New tools bring new capabilities and sometimes these are ingrained deep into the product that we can easily miss them out. And SQL Server 2016 is no different. After installing the CTP, I was pleasantly surprised to see this addition to help our DBA’s who are doing performance tuning and query tuning activities.
So what am I talking about? Think of a scenario wherein you are doing some sort of testing in your QA environment. You seem to be troubleshooting a production scenario and found that very scenario to be working very well in your test environment. Though you have taken the data from the production database to the test QA server less than a month back, you are still baffled with the question – why this difference?
The next requirement everyone looks at is to start comparing the execution plans between your production and test environment for the same query. Some of the execution plans on a production server can run to pages sometimes and are difficult to find difference visually.
SQL Server 2016 – Plan comparison
If you have the execution plan from your production environment, then go ahead and open it in SQL Server 2016 Management Studio and right click to get the following option:
You can see that an interesting addition. The “Compare Showplan” needs to be selected. Now, select the plan that was generated from your test environment. This will make bring both the execution plans on a side-by-side view as shown below. Look at the Purple color on the nodes.

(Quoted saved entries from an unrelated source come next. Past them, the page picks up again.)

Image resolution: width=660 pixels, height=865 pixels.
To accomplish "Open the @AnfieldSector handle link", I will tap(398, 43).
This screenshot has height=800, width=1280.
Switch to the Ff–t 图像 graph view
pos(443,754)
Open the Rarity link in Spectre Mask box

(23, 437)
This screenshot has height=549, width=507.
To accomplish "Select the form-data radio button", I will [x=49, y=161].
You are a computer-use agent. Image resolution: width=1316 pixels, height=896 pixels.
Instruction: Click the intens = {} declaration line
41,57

This represents the fact that both the nodes are same but have some differences in some properties. Now it is upto us to right click and bring the properties tab.

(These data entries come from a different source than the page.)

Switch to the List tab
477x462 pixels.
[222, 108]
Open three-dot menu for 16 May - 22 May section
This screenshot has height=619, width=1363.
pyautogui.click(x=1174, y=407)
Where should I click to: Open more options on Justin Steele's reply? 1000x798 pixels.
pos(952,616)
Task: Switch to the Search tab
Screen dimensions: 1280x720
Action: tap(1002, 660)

Here we can go ahead and compare each of the node properties to find where the discrimination between the plans are. This is awesome capabilities added in the new version.

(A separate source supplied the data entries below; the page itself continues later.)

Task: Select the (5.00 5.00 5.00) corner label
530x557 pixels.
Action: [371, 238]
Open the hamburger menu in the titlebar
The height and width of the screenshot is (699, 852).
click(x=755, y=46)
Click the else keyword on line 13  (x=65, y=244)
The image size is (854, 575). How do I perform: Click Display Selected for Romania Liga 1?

I am sure you will find this feature of great use in query tuning exercises in your environments. Having said that, one thing I have seen interesting is, if you take a live “Actual Execution Plan” and then try to compare it with a saved .sqlplan file – it will come up with an error as shown below:
Do let me know if you would use this feature and if you have used this feature – what is some of the enhancements you wished this comparison operator had? I would like to learn from you for sure.